On March 8, 1945, the world welcomed a lad by the name of George Michael Dolenz, Jr., but you probably know him better as Micky. As one of the lead vocalists of The Monkees, it seems only appropriate to commemorate this very special day by offering up a list of 10 classic Monkees tracks sung by Mr. Dolenz.

“(Theme from) The Monkees” (from The Monkees, 1966)

How else can you start a Micky-centric Monkees playlist than with the group’s very own theme song? Written - like many of the group’s songs - by Tommy Boyce and Bobby Hart, it was also the perfect way to kick off their TV show as it is to kick off this list, with Micky forewarning the public of their impending arrival while also assuring them that they’re “just trying to be friendly” and asking them to “come and watch us sing and play.” And, boy, did it work...

“Last Train to Clarksville” (from The Monkees, 1966)

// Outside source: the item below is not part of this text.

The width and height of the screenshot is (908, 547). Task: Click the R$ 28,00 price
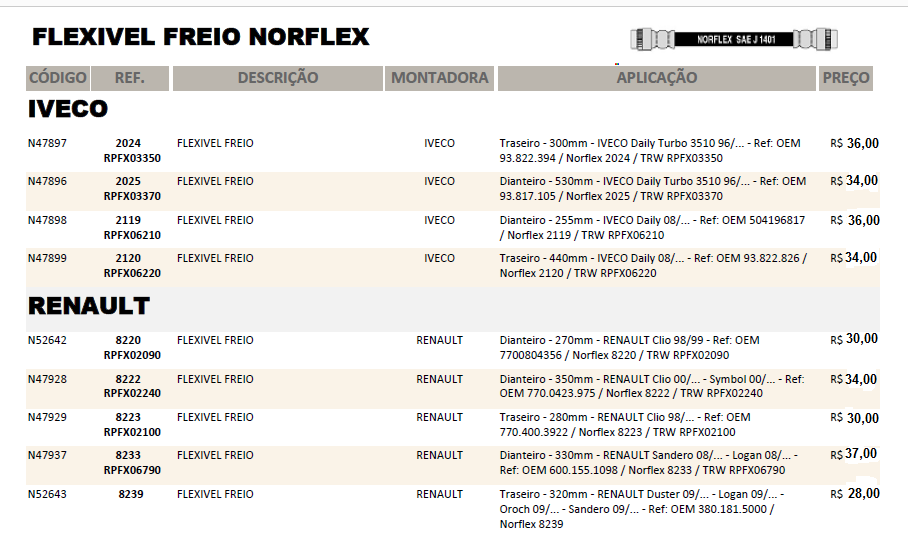pos(854,493)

Another Boyce & Hart co-write, this tune was played more often on the group’s TV series than any other, appearing in seven different episodes, but given that it was also their first No. 1 hit, it’s hard to begrudge them that level of repetition, since it clearly paid off for them.

“I’m a Believer” (from More of The Monkees, 1967)

Produced by Jeff Barry and written by none other than Neil Diamond, this became the Monkees’ second No. 1 hit, and what a hit it was, remaining in the top spot of the Billboard Hot 100 for seven weeks. If anyone you know thinks of this only as a Smash Mouth song, please stage an intervention immediately to rectify this situation, as it is highly inappropriate.

“(I’m Not Your) Steppin’ Stone” (from More of The Monkees, 1967)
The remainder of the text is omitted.